## Tugas Tertulis 1
Menurut berita tentang penangkapan peserta Kongres Rakyat Papua III, di mana rapat kabinet paripurna pertama KIB II hasil reshuffle dibuka?

## Teks yang Ditampilkan

Jakarta – Penangkapan terhadap ratusan orang peserta Kongres Rakyat Papua III dan pengejaran terhadap yang melarikan diri, merupakan upaya aparat keamanan menegakkan hukum di wilayah NKRI. Upaya seperti demikian juga berlaku di negara-negara lain dan tidak tepat dituding sebagai tindak pelanggaran HAM.
Demikian tegas Presiden SBY menanggapi Amesty International yang meminta pembebasan ratusan orang yang ditangkap di Papua. Penegasan itu dia sampaikan ketika membuka rapat kabinet paripurna pertama KIB II hasil reshuffle di Kantor Sekretariat Negara, Jl Majapahit, Jakarta, Kamis (27/10/2011).
“Di New York, ratusan orang juga ditangkap karena menutup jalan. Ratusan orang di Inggris juga ditangkap karena tindakan melawan hukum,” ujar SBY memberikan perbandingan.

Daftar:
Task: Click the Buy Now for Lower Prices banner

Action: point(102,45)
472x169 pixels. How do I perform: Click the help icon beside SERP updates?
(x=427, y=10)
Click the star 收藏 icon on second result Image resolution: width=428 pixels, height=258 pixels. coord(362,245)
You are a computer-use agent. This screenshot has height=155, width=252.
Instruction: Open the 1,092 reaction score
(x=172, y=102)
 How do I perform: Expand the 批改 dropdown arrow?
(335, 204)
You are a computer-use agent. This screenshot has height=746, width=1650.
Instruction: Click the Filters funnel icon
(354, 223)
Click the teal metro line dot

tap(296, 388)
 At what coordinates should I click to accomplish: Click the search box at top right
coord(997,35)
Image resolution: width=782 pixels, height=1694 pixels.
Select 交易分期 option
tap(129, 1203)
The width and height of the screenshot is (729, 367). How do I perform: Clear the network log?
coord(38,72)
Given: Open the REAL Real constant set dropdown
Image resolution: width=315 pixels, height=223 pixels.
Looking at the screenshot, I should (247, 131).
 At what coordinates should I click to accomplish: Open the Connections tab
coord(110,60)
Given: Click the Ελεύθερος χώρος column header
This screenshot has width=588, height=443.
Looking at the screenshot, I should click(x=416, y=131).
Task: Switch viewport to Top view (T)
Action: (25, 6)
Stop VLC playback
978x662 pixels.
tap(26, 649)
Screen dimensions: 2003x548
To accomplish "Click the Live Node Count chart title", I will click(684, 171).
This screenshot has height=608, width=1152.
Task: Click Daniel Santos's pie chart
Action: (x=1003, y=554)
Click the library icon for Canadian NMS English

## Tugas Tertulis 2
Tuliskan ulang baris-baris dalam daftar, mulai dari baris yang memuat "Screen dimensions: 2003x548" sampai dengan baris terakhir daftar. Tukar "library" dengan "bookmark" tanpa mengubah bagian lainnya.

## Jawaban Lengkap 1
Di Kantor Sekretariat Negara, Jl Majapahit, Jakarta.

## Jawaban Lengkap 2
Screen dimensions: 2003x548
To accomplish "Click the Live Node Count chart title", I will click(684, 171).
This screenshot has height=608, width=1152.
Task: Click Daniel Santos's pie chart
Action: (x=1003, y=554)
Click the bookmark icon for Canadian NMS English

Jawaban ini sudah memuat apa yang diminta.